## Exercise goal
From the data that follows, copy every line holding the string "badge".

## Extracted data entries
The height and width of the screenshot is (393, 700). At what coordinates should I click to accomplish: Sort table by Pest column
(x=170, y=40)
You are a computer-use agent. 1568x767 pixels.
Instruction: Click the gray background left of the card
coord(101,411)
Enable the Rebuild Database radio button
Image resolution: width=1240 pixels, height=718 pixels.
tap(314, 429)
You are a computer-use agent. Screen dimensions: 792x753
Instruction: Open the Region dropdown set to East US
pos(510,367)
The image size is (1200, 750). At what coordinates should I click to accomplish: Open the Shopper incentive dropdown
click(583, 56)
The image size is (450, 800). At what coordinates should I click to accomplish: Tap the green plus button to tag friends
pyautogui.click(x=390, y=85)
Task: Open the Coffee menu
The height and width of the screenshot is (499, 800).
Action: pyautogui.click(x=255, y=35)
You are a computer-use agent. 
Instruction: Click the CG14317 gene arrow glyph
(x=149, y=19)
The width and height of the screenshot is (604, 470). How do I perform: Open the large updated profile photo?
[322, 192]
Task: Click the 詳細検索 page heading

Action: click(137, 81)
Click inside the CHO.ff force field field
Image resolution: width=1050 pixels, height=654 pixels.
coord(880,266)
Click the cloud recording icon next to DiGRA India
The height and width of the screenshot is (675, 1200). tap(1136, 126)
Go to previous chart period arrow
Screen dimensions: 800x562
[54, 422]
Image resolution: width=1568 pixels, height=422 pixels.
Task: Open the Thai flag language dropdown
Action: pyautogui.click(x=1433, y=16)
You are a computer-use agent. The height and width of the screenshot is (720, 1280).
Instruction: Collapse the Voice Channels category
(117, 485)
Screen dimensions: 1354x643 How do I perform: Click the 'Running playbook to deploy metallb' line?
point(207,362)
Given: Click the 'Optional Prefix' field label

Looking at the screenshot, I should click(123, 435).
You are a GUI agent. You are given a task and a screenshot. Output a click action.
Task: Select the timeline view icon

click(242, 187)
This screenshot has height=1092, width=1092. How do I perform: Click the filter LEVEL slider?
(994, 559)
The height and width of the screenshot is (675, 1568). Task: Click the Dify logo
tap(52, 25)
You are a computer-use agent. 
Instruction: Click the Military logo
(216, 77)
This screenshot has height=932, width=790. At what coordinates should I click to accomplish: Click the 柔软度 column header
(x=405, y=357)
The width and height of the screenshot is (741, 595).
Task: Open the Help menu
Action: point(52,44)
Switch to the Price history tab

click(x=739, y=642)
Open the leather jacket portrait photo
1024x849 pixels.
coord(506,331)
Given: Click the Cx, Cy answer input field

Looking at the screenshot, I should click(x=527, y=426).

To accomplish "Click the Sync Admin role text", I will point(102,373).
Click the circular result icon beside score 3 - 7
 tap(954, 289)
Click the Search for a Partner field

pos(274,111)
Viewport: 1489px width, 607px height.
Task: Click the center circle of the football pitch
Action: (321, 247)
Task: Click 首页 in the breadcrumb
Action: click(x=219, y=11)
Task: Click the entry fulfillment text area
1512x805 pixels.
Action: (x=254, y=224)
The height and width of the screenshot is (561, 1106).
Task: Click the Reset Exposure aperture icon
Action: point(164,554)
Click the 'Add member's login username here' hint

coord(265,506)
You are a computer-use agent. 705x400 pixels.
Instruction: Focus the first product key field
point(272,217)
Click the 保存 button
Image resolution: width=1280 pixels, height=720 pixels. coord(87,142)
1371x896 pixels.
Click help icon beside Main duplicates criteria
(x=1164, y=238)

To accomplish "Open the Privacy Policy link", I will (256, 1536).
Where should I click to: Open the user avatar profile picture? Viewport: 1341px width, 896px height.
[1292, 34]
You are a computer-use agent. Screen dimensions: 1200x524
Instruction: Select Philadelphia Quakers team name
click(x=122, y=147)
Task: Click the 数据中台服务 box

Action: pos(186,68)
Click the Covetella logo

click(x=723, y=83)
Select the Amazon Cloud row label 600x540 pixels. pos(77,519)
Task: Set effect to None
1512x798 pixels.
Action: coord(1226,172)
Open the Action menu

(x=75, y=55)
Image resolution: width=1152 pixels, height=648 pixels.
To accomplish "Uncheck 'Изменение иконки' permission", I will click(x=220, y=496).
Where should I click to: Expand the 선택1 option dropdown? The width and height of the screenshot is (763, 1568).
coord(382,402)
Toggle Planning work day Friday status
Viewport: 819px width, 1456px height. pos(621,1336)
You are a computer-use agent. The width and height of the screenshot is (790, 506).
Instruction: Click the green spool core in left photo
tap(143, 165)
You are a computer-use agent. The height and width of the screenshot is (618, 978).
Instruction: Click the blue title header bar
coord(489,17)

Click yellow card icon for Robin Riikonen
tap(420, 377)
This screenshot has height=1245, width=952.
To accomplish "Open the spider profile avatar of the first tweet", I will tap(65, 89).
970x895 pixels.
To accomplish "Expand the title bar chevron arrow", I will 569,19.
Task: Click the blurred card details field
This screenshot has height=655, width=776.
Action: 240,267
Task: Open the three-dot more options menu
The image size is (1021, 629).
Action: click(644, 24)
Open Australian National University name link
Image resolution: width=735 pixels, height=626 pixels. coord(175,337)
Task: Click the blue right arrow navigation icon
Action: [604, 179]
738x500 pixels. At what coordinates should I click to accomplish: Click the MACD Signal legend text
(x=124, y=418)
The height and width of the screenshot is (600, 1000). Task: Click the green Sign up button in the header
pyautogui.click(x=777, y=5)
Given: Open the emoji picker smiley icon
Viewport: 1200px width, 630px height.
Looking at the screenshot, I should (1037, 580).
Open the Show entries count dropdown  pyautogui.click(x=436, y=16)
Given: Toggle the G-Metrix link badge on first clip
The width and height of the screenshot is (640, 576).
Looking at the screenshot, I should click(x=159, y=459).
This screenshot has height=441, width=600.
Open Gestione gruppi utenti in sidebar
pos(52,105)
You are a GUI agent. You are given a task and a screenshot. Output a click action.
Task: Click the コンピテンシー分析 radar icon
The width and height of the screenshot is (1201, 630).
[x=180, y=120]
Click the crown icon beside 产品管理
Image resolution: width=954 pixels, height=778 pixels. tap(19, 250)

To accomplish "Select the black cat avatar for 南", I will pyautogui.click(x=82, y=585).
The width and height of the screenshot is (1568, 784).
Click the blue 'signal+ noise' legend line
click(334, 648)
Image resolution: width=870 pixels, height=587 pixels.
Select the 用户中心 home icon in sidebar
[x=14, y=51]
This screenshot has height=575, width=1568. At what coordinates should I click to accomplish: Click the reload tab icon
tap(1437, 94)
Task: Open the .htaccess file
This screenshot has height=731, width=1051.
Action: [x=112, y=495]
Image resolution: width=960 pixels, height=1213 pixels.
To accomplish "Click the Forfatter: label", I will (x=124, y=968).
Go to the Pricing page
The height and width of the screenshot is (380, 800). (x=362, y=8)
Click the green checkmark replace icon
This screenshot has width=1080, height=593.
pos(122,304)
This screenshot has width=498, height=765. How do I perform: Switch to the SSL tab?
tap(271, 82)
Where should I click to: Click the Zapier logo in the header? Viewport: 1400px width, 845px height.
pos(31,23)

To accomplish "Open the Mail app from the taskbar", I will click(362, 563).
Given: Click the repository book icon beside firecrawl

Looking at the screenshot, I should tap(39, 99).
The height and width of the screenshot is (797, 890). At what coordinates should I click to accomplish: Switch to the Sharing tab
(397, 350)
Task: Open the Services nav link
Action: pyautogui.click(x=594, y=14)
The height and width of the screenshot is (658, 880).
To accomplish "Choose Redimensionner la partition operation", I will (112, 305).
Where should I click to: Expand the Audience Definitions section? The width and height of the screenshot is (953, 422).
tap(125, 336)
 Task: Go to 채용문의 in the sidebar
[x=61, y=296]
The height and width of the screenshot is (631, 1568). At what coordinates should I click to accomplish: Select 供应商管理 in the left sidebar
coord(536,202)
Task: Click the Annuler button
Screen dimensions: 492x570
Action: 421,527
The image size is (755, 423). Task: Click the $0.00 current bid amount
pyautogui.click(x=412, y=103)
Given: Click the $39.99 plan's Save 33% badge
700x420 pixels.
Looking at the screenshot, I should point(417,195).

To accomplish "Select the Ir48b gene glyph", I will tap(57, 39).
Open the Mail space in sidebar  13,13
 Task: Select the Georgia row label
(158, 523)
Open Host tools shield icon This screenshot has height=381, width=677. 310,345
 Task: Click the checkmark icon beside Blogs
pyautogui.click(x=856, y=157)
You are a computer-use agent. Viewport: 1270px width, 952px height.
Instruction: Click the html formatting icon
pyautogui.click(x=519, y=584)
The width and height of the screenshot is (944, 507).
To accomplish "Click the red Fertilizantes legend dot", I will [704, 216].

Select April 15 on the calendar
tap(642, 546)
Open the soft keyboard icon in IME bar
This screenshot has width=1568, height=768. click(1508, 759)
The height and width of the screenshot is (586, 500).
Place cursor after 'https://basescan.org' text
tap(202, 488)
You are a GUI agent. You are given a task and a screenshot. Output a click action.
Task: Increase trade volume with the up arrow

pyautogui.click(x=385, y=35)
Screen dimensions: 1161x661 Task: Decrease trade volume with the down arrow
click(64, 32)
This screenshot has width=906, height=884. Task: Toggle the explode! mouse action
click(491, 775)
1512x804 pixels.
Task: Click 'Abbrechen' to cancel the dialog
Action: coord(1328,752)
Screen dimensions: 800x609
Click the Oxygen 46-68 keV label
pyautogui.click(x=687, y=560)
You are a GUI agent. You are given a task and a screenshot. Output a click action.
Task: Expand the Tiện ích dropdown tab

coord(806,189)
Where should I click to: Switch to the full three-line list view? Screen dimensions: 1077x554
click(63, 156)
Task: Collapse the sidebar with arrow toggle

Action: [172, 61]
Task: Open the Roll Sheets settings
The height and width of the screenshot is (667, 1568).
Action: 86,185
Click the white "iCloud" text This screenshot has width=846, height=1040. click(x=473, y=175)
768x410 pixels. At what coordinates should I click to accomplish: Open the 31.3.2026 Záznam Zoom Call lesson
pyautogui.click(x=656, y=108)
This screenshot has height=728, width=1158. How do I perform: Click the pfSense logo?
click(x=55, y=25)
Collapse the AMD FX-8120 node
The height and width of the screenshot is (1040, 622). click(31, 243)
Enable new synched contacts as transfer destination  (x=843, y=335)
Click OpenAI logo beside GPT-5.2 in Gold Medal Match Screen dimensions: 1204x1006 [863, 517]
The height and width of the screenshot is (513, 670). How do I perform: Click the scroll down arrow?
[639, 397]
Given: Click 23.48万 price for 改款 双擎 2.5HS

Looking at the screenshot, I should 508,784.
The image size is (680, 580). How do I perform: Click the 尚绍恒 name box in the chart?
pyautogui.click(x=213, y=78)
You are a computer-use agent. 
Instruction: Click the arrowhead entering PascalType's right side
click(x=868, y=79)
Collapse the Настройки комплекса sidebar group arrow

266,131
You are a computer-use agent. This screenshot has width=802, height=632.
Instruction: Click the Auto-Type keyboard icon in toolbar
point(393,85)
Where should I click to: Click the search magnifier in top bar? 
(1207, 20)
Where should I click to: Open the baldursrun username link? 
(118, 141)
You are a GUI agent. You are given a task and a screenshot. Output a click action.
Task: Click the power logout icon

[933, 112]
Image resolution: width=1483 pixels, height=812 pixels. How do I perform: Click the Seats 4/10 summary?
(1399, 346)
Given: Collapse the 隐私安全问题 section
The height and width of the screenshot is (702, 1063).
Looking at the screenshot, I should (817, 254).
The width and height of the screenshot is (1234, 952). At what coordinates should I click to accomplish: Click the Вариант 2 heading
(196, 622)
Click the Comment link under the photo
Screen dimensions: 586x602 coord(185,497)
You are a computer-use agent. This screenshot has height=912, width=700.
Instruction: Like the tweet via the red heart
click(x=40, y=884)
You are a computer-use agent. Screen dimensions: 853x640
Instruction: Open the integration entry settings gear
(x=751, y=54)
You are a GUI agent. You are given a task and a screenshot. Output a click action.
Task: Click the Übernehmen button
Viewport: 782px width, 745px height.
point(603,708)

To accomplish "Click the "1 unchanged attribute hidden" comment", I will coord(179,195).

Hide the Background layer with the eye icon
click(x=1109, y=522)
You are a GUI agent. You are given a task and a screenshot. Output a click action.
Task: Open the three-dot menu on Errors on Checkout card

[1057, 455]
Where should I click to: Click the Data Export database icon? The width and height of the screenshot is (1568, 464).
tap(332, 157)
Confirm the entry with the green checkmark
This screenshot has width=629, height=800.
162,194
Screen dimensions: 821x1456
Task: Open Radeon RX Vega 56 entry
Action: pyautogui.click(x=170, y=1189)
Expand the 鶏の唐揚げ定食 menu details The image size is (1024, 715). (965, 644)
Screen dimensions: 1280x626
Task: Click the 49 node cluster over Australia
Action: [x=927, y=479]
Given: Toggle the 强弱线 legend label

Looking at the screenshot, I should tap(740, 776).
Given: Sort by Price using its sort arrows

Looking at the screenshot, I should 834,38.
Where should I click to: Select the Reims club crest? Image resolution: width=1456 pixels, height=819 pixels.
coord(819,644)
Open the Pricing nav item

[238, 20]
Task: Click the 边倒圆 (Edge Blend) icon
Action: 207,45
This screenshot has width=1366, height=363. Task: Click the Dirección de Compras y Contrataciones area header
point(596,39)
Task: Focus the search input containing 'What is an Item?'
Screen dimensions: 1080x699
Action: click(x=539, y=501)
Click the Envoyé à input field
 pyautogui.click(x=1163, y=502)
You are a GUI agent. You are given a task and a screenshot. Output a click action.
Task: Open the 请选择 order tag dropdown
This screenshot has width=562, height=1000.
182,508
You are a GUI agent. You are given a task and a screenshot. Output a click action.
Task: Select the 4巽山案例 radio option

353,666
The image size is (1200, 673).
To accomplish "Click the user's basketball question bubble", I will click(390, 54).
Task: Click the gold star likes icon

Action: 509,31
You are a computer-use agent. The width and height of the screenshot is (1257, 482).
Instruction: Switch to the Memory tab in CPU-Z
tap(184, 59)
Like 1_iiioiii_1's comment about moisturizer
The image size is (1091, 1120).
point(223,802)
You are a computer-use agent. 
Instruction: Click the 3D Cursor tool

## Result of this task
Given: Toggle the G-Metrix link badge on first clip
Given: Click the $39.99 plan's Save 33% badge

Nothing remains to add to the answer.